Radiology Partners has the financial capacity to pay the IDR administrative fee and wait for a decision while maintaining current service levels, unlike smaller practices, she said. When they are forced to cut back, physician groups with slim margins must choose between more lucrative contracts with facilities located in wealthier neighborhoods and maintaining services in rural communities, Ertan said.
Dr. Bruce Scott, president of the American Medical Association, echoed care access concerns stemming from delayed arbitration payments.
“The action of health plans to ignore binding IDR determinations creates instability for physician practices and raises concerns about access to care,” he said in a statement.
UnitedHealthcare did not reply to a request for comment.
How could ongoing lawsuits impact the dispute resolution process?
A number of lawsuits challenging No Surprises Act regulations could have a substantial impact on how the IDR process functions, said Zachary Baron, an associate director of the Health Policy and the Law Initiative at Georgetown University’s O'Neill Institute.
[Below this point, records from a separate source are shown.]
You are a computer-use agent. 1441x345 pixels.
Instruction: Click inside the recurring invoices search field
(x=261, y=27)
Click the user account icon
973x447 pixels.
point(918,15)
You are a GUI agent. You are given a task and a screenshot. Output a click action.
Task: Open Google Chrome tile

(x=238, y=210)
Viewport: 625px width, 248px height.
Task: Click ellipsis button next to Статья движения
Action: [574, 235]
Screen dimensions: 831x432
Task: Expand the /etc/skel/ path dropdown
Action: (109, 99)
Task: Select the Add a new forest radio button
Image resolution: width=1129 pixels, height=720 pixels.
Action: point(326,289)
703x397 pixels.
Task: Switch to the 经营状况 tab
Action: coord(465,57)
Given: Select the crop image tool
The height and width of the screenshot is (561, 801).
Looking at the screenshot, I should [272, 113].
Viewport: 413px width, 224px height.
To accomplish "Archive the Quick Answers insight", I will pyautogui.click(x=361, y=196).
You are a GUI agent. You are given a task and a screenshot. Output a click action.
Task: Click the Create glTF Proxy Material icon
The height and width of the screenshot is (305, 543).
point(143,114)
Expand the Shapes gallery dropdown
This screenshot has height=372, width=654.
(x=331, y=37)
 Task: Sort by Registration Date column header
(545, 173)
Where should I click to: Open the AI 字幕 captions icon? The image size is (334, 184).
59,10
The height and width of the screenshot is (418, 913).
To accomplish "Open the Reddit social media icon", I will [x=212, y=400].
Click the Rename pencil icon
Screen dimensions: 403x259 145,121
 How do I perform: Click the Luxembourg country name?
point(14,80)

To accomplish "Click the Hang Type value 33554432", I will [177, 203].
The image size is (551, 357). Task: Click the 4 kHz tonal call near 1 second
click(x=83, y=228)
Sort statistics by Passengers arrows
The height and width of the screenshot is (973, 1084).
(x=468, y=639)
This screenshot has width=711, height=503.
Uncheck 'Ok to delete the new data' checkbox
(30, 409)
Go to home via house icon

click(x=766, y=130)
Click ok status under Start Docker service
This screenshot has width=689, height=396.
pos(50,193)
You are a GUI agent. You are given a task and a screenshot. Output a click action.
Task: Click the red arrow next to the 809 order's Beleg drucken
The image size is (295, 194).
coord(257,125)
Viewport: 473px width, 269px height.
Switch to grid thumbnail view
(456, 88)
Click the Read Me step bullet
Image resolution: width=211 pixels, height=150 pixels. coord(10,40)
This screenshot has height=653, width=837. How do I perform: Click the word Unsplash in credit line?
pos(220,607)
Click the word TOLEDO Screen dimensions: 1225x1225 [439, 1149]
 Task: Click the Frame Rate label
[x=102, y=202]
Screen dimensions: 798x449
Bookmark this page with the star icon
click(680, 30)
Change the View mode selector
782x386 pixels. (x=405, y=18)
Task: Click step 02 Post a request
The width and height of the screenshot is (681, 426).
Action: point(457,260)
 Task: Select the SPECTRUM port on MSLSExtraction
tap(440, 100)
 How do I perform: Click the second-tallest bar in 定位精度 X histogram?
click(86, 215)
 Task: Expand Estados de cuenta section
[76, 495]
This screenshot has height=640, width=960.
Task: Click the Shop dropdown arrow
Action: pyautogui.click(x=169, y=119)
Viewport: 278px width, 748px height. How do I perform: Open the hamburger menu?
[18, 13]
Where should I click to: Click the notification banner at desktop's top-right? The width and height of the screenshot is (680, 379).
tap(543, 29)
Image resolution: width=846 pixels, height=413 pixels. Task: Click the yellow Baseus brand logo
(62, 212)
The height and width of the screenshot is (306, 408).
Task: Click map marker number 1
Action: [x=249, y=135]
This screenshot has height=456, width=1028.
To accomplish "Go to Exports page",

There are several pending lawsuits, including another 5th Circuit case concerning how the qualifying payment amount is calculated. Various lawsuits and appeals in the 5th Circuit and 11th Circuit concerning whether parties can sue IDR arbitrators directly to overturn determinations remain ongoing.
The 5th Circuit in August ruled in favor of providers when it voided parts of the law related to IDR disputes, since the process skewed negotiations in insurers’ favor.